On every other Thursday afternoon in November, you can hear pots and pans clanging from the Five N Two Food Pantry’s kitchen as you make your way through the parking lot filled with cars sporting Campbell University decals. The noises aren’t new to the pantry, as it used to operate a grill until earlier this year, but the college students in hairnets and matching “CKCU” t-shirts are.
The Campus Kitchen at Campbell University, or CKCU, is the 56th school to join the Campus Kitchens Project’s national network of kitchens that are empowering students to fight hunger and curb food waste.
It is a simple concept: reclaim unused food from local campus vendors and transform it into a healthy meal for those experiencing food insecurity. Unused food is food that is approaching its expiration date, which makes it unusable for on-campus dining services; produce from local grocery stores that may be undesirable in color or have blemishes; and leftover food not sold at farms or farmer’s markets.
The idea to start the program came from a student leadership team with the Spiritual Life office that formed after a visit to the D.C. Kitchen in spring 2015. The team jumped right in and secured a $5,000 grant from the national Campus Kitchens office to kickstart the Campus Kitchen at Campbell University.
The national Campus Kitchen grant added to funds from Voices Into Action, a local food access initiative, and the Ledford Missions Grant funded by an endowment at Hayes Barton Baptist Church, in Raleigh, North Carolina, allowed the Campus Kitchen at Campbell University to get right to work serving the food insecure of Harnett County.
“The providence of God”
While most campus kitchens at other institutions operate out of a commercial kitchen on a campus, the Campus Kitchen at Campbell University found space 30 minutes from campus that fits its mission.
“One of the initial struggles was finding a place that would allow us to serve,” said Faithe Beam, dean of spiritual life and campus minister. “It wasn’t until the summer of this year that we met Linda Yow at Five N Two Pantry, and they gave us this space to use. It is truly the providence of God.”
The initial conversation, Beam said, was not about the Campus Kitchen but about getting Campbell students involved in their ministry in general. When Beam brought up the kitchen, Yow mentioned the recent closing of the Five N Two Grill and offered the space to use rent free.

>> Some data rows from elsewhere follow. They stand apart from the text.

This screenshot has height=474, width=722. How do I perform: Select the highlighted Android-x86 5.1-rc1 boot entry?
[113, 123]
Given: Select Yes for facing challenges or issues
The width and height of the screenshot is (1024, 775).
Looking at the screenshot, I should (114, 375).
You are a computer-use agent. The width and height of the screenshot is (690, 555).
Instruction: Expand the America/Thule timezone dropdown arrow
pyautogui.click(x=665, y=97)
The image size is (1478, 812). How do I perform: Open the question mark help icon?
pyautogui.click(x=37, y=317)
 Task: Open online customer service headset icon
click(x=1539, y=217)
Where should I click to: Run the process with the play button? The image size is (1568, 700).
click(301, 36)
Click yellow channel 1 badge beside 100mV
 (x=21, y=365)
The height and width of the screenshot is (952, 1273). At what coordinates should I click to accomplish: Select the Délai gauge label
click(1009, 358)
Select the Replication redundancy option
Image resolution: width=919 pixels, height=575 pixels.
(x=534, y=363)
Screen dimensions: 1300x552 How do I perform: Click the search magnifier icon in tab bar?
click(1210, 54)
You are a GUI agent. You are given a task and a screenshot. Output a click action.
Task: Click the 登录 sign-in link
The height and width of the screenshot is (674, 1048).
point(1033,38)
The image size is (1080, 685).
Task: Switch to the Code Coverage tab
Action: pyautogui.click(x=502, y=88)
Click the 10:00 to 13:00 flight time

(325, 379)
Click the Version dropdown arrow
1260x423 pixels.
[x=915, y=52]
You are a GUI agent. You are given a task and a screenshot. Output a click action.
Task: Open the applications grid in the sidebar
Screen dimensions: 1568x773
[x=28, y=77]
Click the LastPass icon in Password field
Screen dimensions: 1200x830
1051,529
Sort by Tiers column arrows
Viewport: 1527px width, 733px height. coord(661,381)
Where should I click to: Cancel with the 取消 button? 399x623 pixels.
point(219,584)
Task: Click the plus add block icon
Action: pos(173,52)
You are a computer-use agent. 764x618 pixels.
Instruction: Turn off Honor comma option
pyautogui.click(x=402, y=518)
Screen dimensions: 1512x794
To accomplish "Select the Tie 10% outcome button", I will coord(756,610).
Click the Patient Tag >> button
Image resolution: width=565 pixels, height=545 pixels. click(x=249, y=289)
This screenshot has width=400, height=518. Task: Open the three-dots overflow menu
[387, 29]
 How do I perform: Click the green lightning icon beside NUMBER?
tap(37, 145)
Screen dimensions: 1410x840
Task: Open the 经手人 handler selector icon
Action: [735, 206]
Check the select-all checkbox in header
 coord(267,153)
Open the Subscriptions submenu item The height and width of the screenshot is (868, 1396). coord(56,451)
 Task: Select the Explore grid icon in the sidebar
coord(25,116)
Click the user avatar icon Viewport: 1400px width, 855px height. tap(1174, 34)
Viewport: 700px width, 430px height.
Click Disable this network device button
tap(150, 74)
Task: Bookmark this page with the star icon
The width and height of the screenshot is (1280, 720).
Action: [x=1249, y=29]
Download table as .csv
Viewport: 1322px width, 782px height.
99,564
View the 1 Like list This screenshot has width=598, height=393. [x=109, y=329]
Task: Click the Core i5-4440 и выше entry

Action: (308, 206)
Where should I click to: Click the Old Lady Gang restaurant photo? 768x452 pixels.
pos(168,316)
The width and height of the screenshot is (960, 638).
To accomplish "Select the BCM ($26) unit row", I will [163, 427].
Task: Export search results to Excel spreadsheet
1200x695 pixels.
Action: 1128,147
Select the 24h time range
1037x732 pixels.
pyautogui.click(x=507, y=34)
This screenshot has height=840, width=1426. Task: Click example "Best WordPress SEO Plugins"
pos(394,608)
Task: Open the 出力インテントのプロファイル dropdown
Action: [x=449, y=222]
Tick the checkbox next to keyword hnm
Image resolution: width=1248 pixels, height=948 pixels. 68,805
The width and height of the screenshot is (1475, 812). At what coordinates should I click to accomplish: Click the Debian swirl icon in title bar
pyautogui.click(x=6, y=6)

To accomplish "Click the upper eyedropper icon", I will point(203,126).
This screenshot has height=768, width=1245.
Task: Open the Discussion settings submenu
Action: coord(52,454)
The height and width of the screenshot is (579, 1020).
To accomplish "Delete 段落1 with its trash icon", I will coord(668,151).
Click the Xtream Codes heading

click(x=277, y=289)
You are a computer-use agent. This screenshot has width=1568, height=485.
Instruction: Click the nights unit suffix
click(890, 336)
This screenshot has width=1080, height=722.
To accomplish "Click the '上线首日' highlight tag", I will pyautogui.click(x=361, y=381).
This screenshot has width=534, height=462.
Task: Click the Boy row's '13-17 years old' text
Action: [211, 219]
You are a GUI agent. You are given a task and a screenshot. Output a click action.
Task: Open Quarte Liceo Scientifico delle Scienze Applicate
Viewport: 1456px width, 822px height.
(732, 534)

This space came with a fully equipped industrial kitchen and prep stations.
The Five N Two Grill gives the Campus Kitchen team a clean slate to build systems that work for student teams versus working around a kitchen on campus used daily by others.
That — coupled with resources like industrial ovens, refrigerators, and catering trays — allow CKCU leaders to be intentional and thoughtful with their annual budget. Creating and managing a budget is something that sets the Campus Kitchen apart from a one-time service opportunity. The use of the Five N Two Grill frees up money in the budget to provide more meals and extend communication efforts for future events.
A gateway to community engagement
With three planned events this semester, the Campus Kitchen team is learning how to serve the residents of Harnett County by working with local schools and heeding advice from the national Campus Kitchen office. Matt Schnarr, the Campus Kitchens Project’s expansion and partnerships manager, visited campus for the official launch in early November.
“People often ask what makes a good campus kitchen. Is it a big school? A small school? Urban area? Or rural?” Schnarr. said “It really is inconclusive in terms of those metrics. Instead, it’s about how much support you have on campus. Campbell has that.
“Campbell has support from students who have taken on a lot of responsibility right away, administrators, and campus ministry.”
The Campbell team sees the kitchen as being a gateway to community engagement. It will be an opportunity for other divisions of Campbell to plug into the Harnett County community. Currently, the group is looking into offering outreach programs through athletics, providing nutrition classes along with meals, and potentially offering financial workshops through the Lundy-Fetterman School of Business for families who attend a Campus Kitchen event.
“We hope that the kitchen is not just one small service opportunity, but that it is a collaborative effort across the university,” Beam said.
Beginning in January, the Campus Kitchen will serve meals every other Thursday night at Highland Middle School in Sanford.